==== Passage fourni ====

L’agriculture émet du CO2 dont elle est victime

L’agriculture est dans une situation paradoxale. Elle est émettrice nette de gaz à effet de serre qui provoquent un changement climatique dont elle est la première victime. La hausse des températures a réduit la croissance de la productivité totale de l’agriculture mondiale d’environ 21% depuis 1961. La France ne fait pas exception. “Le stress thermique entraîne des difficultés pour l’alimentation des troupeaux, et la chaleur a un impact négatif sur la santé animale, la nutrition, le comportement, le bien-être et la productivité des animaux, et la qualité des produits. Les sécheresses comme en 2003 et 2022 ont eu des impacts sur de nombreux types de cultures sous forme de baisses de rendement. Les inondations comme en 2010, 2016 et 2023 ont entraîné de lourds dégâts pour l’agriculture et l’élevage en France”, égrène le rapport du HCC.

Un rapport européen publié également ce 23 janvier 2024 rappelle que depuis 2014, la Commission européenne a débloqué 2,5 milliards d’euros pour soutenir dans l’urgence des producteurs touchés par une perte de production, une réduction des prix ou une augmentation des coûts de production. Et ce en sus des aides d’urgence accordées par les États à leurs agricultures nationales. “Le seuil de 2,6 milliards d’euros de dommages liés à la sécheresse serait dépassé en moyenne tous les 10 ans si toutes les exploitations agricoles de métropole étaient assurées”, note le rapport.

Toutes les techniques permettant une agriculture plus résiliente face aux aléas météo sont bien connues: agroécologie, plantations de haies et d’arbres, semis de populations variétales et de variétés adaptées au nouveau climat, assolements incluant des légumineuses pour améliorer les teneurs des sols en azote, couverture des parcelles par des plantes entre deux cultures, etc. “Ce sont des techniques qui marchent, qui se développent mais dont il faut accélérer la diffusion notamment par le conseil technique, l’aide aux travaux, un support financier pour que l’agriculteur ne soit pas seul”, plaide Marion Guillou, membre du HCC et l’un des auteurs du rapport. La voie de l’agriculture intensive est écartée: trop gourmande en engrais et pesticides, destructrice de haies et de nature, attirée par les marchés à l’export plutôt que par la satisfaction des besoins locaux et nationaux.

==== Entrées du listing ====

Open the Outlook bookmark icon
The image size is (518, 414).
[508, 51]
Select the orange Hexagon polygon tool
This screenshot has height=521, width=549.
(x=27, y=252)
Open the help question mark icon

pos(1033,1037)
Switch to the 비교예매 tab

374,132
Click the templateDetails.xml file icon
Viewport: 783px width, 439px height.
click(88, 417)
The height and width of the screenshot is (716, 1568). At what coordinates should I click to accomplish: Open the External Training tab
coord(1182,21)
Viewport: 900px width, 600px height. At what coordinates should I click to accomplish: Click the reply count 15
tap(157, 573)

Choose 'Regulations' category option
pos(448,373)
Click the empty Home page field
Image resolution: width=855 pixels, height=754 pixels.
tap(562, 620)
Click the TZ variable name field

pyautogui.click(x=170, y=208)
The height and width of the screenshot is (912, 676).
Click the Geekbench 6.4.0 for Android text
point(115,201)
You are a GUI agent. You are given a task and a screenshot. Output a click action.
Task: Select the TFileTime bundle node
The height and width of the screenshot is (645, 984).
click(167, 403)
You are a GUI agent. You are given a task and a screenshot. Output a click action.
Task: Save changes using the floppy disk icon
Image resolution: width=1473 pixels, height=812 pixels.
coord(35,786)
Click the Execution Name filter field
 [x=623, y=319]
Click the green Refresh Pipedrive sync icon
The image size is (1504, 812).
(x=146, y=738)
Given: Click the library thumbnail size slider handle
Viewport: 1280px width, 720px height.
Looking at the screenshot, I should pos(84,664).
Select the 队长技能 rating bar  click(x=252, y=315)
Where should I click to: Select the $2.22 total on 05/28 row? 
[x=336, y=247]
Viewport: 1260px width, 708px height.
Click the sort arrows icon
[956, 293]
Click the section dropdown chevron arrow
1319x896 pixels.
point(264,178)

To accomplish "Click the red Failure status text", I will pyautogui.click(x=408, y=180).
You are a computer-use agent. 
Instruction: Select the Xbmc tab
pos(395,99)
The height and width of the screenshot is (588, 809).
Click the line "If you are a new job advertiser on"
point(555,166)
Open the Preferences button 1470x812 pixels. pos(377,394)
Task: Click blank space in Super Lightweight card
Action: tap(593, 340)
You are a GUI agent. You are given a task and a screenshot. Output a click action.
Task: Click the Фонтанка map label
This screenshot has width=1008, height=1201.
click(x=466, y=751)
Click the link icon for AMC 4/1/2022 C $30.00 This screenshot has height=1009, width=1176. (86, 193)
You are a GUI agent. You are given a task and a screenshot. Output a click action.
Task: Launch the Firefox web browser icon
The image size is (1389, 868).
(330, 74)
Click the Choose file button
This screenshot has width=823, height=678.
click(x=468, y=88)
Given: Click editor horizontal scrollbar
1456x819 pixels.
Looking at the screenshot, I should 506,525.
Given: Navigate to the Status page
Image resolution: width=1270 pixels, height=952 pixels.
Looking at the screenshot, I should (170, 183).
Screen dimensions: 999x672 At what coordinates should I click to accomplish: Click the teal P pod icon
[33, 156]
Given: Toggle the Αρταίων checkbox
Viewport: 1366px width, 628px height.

====

* **Consigne**
Indiquez si chacune des affirmations suivantes concorde avec le passage sur l'agriculture et le changement climatique, en répondant par oui ou par non et en citant les mots décisifs du passage : (a) la hausse des températures a réduit d'environ 21 % depuis 1961 la croissance de la productivité totale de l'agriculture mondiale ; (b) depuis 2014, la Commission européenne a débloqué 2,6 milliards d'euros pour soutenir les producteurs en urgence ; (c) la voie de l'agriculture intensive est retenue. Aucune donnée du listing n'est requise ici.

* **Réponse attendue**
(a) Oui : « La hausse des températures a réduit la croissance de la productivité totale de l’agriculture mondiale d’environ 21% depuis 1961. »
(b) Non : « la Commission européenne a débloqué 2,5 milliards d’euros »
(c) Non : « La voie de l’agriculture intensive est écartée »